[发明专利]一种检测宫颈细胞基因甲基化的核酸组合及试剂盒与应用

权利要求书

1.一种检测宫颈细胞基因甲基化的核酸组合，其特征在于,包括PCR反应的前15个循环的荧光信号作为荧光本底信号，荧光域值的缺省设置是3-15个循环的荧光信号的标准偏差的10倍，即：threshold=10′SDcycle6-15；

每个模板的Ct值与该模板的起始拷贝数的对数存在线性关系，起始拷贝数越多，Ct值越小，利用已知起始拷贝数的标准品可作出标准曲线，其中横坐标代表起始拷贝数的对数，纵坐标代Ct值，只要获得未知样品的Ct值，即可从标准曲线上计算出该样品的起始拷贝数；

荧光定量PCR所使用的荧光化学可分为两种：

荧光探针和荧光染料；

1）TaqMan荧光探针：PCR扩增时在加入一对引物的同时加入一个特异性的荧光探针，该探针为一寡核苷酸，两端分别标记一个报告荧光基团和一个淬灭荧光基团，探针完整时，报告基团发射的荧光信号被淬灭基团吸收，PCR扩增时，Taq酶的5'－3'外切酶活性将探针酶切降解，使报告荧光基团和淬灭荧光基团分离，从而荧光监测系统可接收到荧光信号，即每扩增一条DNA链，就有一个荧光分子形成，实现了荧光信号的累积与PCR产物形成完全同步，而新型TaqMan-MGB探针使该技术既可进行基因定量分析；

2）SYBR荧光染料：在PCR反应体系中，加入过量SYBR荧光染料，SYBR荧光染料特异性地掺入DNA双链后，发射荧光信号，而不掺入链中的SYBR染料分子不会发射任何荧光信号，从而保证荧光信号的增加与PCR产物的增加完全同步。
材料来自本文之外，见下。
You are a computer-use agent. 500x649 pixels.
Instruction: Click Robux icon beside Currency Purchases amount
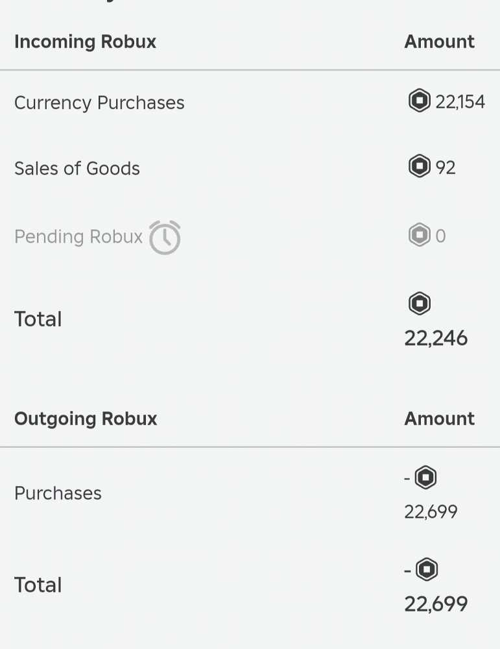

2.一种检测宫颈细胞基因甲基化的核酸组合应用，其特征在于，包括以下应用方法：

内参照法：在不同的PCR反应管中加入已定量的内标和引物，内标用基因工程方法合成，上游引物用荧光标记，下游引物不标记，在模板扩增的同时，内标也被扩增，在PCR产物中，由于内标与靶模板的长度不同，二者的扩增产物可用电泳或高效液相分离开来，分别测定其荧光强度，以内标为对照定量待检测模板；

竞争法：选择由突变克隆产生的含有一个新内切位点的外源竞争性模板，在同一反应管中，待测样品与竞争模板用同一对引物同时扩增（其中一个引物为荧光标记），扩增后用内切酶消化PCR产物，竞争性模板的产物被酶解为两个片段，而待测模板不被酶切，可通过电泳或高效液相将两种产物分开，分别测定荧光强度，根据已知模板推测未知模板的起始拷贝数；

PCR－ELISA法：利用地高辛或生物素等标记引物，扩增产物被固相板上特异的探针所结合，再加入抗地高辛或生物素酶标抗体－辣根过氧化物酶结合物，最终酶使底物显色，常规的PCR－ELISA法只是定性实验，若加入内标，作出标准曲线，也可实现定量检测目的。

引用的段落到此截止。